Excluding any images, copy all of the lines below precisely as written.

+===+

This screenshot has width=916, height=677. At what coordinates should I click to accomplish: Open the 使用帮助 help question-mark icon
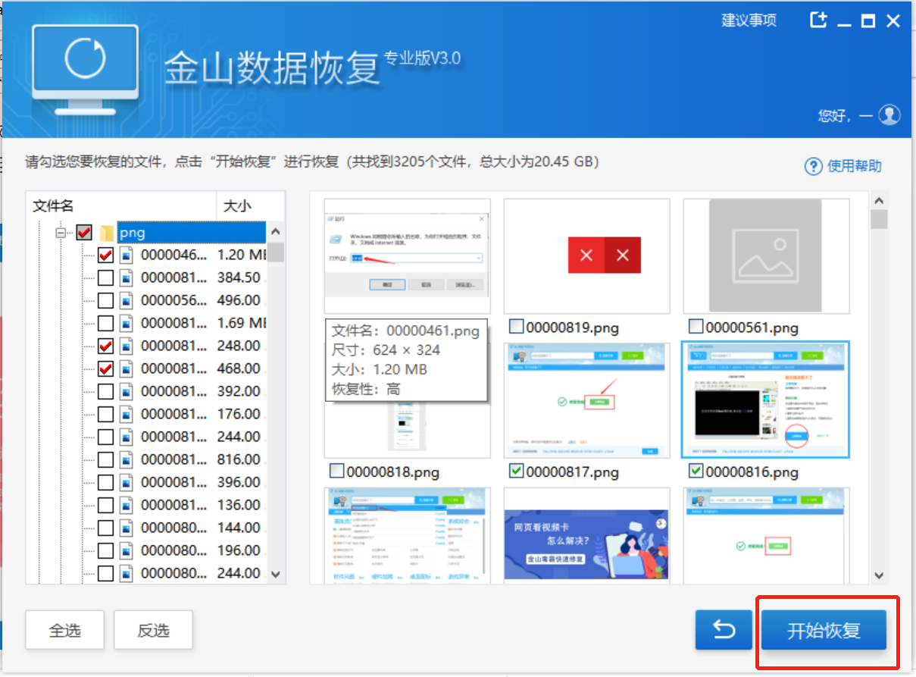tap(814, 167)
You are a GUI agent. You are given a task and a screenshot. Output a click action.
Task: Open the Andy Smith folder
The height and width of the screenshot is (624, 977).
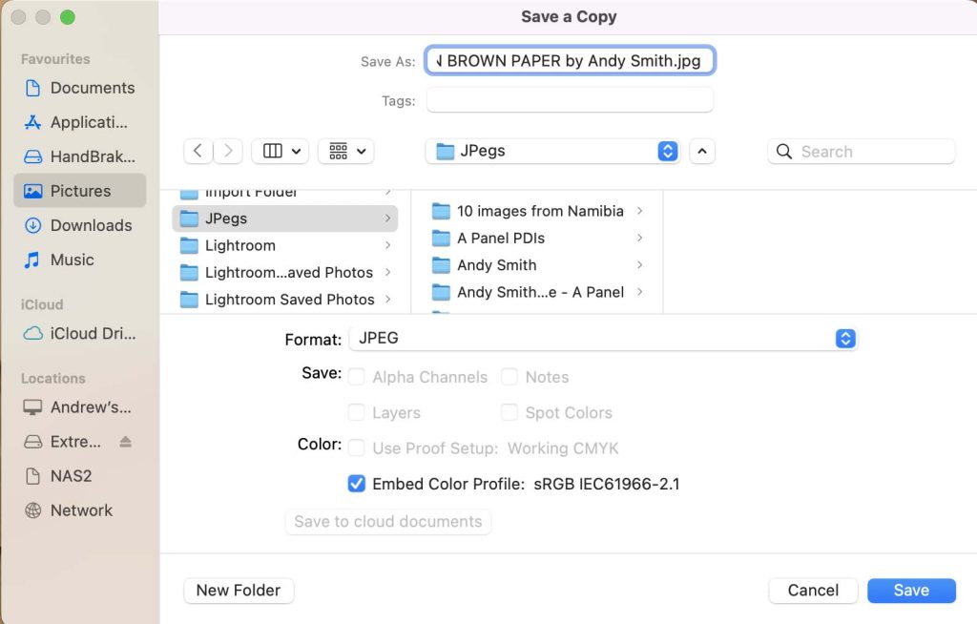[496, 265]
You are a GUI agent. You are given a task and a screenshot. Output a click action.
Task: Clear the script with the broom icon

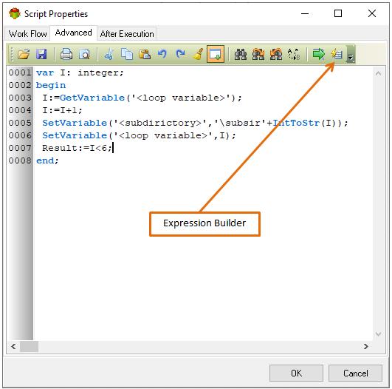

+===+

● **Answer below**
This screenshot has width=916, height=677. At what coordinates should I click to accomplish: Open the 使用帮助 help question-mark icon
tap(814, 167)
You are a GUI agent. You are given a task and a screenshot. Output a click action.
Task: Open the Andy Smith folder
The height and width of the screenshot is (624, 977).
[496, 265]
You are a GUI agent. You are given a task and a screenshot. Output a click action.
Task: Clear the script with the broom icon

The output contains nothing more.